Pets Help Patients Heal at Baptist Memorial Hospital
How Pet Therapy Makes Hospital Stays Happier for Patients
If you’re feeling nervous about a hospital stay or trip to the emergency department, you’re not alone. Many people feel anxious or stressed when they find themselves in need of medical assistance or a hospital stay. To help patients and their families feel more at ease, some Baptist Memorial hospitals offer pet therapy, also called animal-assisted therapy, during hospital stays to reduce stress, increase overall happiness and provide a sense of companionship.
According to the Centers for Disease Control and Prevention, pets not only reduce stress but also lower blood pressure, cholesterol and triglyceride levels. Baptist incorporates pet therapy into several areas, including pre-operative and post-operative settings, doctor’s lounges, medical-surgical and antepartum units, the pediatric emergency room, administrative offices and more.
What is animal-assisted therapy?
The pet therapy program at Baptist provides patients an opportunity to interact with well trained dogs and their owners. Volunteer handlers donate their time to help make patients feel comfortable in the hospital.
“Our pet therapy program provides individuals with a few moments of escape from what can often be a very stressful situation,” said Missy Clifton, manager of guest services at Baptist Memorial Hospital for Women. “Pets and their owners come to visit weekly, typically on Tuesday afternoons.”
According to Clifton, the dogs visit patients, staff and physicians. Unlike service dogs who are specially trained to help individuals with a disability, such as a visual impairment or mobility limitation, a therapy dog provides affection by allowing people to pet it and spend time with it.

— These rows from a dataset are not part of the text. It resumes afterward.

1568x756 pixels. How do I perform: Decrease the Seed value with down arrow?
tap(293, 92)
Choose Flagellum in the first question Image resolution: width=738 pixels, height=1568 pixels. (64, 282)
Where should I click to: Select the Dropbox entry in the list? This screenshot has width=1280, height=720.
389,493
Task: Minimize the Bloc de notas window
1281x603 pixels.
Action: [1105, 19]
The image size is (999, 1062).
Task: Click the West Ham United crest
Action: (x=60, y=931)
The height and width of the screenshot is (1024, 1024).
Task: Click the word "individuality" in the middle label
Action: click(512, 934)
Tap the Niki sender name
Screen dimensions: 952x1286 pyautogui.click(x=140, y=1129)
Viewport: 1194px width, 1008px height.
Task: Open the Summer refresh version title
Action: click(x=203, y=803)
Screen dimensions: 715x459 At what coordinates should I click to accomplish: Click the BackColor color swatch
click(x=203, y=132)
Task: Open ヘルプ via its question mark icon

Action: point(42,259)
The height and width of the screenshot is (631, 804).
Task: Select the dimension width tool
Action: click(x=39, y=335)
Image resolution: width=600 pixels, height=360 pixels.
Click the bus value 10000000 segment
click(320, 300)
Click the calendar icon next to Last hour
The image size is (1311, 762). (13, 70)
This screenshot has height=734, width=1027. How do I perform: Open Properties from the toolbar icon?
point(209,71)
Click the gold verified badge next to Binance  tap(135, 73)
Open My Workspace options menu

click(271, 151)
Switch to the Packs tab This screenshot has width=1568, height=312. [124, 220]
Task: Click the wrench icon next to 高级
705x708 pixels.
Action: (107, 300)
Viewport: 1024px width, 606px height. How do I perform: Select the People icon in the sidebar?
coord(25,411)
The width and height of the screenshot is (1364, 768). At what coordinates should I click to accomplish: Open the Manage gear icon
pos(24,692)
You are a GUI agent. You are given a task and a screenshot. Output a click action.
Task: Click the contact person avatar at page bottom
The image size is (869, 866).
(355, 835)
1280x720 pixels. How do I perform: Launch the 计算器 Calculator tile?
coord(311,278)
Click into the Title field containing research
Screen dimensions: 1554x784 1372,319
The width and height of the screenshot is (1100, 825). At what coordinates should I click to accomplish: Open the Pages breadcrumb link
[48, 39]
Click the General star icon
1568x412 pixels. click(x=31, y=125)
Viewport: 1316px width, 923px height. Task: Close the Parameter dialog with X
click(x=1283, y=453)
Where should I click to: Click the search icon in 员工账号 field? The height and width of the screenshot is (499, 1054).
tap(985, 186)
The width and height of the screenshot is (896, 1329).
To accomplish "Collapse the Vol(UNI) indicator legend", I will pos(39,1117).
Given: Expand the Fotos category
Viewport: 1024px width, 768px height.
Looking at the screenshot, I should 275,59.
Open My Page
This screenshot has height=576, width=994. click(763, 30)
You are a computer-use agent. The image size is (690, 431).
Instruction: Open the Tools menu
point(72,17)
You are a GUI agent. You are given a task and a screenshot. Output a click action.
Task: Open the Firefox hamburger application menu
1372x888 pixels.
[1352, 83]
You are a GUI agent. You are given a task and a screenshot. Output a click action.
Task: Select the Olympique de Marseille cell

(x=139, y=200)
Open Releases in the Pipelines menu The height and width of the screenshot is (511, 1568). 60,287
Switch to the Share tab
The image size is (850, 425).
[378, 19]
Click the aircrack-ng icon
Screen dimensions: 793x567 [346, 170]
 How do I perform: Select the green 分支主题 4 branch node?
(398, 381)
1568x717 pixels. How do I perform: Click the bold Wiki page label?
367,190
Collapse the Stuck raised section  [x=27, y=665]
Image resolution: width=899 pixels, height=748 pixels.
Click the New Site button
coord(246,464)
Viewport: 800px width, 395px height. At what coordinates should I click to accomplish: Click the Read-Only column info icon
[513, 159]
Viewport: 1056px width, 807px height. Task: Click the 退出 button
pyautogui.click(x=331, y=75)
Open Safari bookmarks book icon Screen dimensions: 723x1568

“Therapy animals sit near a patient’s bed, act as a furry friend for children and make everyone smile when they walk in the hallways,” said Clifton.
What are the benefits of therapy animals?
Animal-assisted therapy can help people with a range of health problems, including dementia, cancer, post-traumatic stress disorder and anxiety and depression.
“The presence of therapy animals in a hospital setting is known to lower blood pressure and bring on an overall feeling of calm,” said Clifton. “This can be very beneficial for our long-term guests or for those about to undergo a procedure. For our pediatric patients, it can provide a good distraction during a scary time.”
Many therapy animals participate in training and certification courses. At Baptist, staff members take health and safety precautions before volunteer handlers and dogs enter a patient’s room. Therapy dog teams are escorted by hospital personnel to pre-screened patients in various areas of the hospital.
“We check for allergies and the possibility of adverse reactions,” said Clifton. “Therapy dog teams visit for a maximum of two hours. The length of time for each interaction is determined by both the dog and the person they are visiting.”
By welcoming trained dogs into the environment, Baptist aims to normalize the hospital experience for children and adults. The program is available on Baptist’s Memphis and Collierville campuses, including the Baptist Reynolds Hospice House. Clifton says the program provides therapeutic value to patients during their stay.
“These animals are specifically trained to provide comfort to everyone they meet,” said Clifton. “These exceptional dogs are well-behaved, well-groomed animals that have such a calming effect on our patients, staff and guests.”